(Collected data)
....

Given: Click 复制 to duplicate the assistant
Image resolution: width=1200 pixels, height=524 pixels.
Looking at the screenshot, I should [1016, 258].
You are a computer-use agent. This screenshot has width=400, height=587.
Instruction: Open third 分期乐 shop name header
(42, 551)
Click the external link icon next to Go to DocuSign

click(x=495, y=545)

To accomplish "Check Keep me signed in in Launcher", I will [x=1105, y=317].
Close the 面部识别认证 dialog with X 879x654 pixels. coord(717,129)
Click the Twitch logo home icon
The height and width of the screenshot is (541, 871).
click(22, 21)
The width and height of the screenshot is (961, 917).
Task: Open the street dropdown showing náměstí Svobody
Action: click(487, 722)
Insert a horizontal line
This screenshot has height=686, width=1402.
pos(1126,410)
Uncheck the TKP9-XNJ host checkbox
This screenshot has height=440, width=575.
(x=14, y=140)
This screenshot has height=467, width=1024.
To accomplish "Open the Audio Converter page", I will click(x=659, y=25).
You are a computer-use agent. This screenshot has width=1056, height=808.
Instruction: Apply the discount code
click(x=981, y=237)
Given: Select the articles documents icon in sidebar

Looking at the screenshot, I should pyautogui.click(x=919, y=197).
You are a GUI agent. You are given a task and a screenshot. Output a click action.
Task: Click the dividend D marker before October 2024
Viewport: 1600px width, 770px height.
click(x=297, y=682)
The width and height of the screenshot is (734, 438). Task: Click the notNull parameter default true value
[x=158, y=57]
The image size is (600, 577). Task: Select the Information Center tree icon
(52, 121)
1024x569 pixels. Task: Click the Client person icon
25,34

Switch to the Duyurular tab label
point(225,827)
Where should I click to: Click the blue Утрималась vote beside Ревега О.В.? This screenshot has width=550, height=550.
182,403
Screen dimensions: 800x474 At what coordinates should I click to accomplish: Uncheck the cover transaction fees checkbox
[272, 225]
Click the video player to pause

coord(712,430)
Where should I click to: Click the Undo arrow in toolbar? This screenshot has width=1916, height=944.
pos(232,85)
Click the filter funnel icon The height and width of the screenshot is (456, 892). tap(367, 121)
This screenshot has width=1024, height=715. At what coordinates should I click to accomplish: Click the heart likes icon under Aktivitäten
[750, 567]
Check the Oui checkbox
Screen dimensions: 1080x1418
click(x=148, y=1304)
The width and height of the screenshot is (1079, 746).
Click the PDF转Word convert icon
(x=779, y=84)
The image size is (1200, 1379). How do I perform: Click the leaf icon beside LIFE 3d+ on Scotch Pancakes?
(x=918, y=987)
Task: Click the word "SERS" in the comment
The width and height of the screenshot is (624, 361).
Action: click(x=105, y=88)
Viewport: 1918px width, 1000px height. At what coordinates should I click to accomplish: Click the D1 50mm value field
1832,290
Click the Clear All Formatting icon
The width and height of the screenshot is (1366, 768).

....

● **TASK**
When a line of the data above holds the string "computer", count it, and reply with the resulting number only.

● **PROBLEM SOLUTION**
2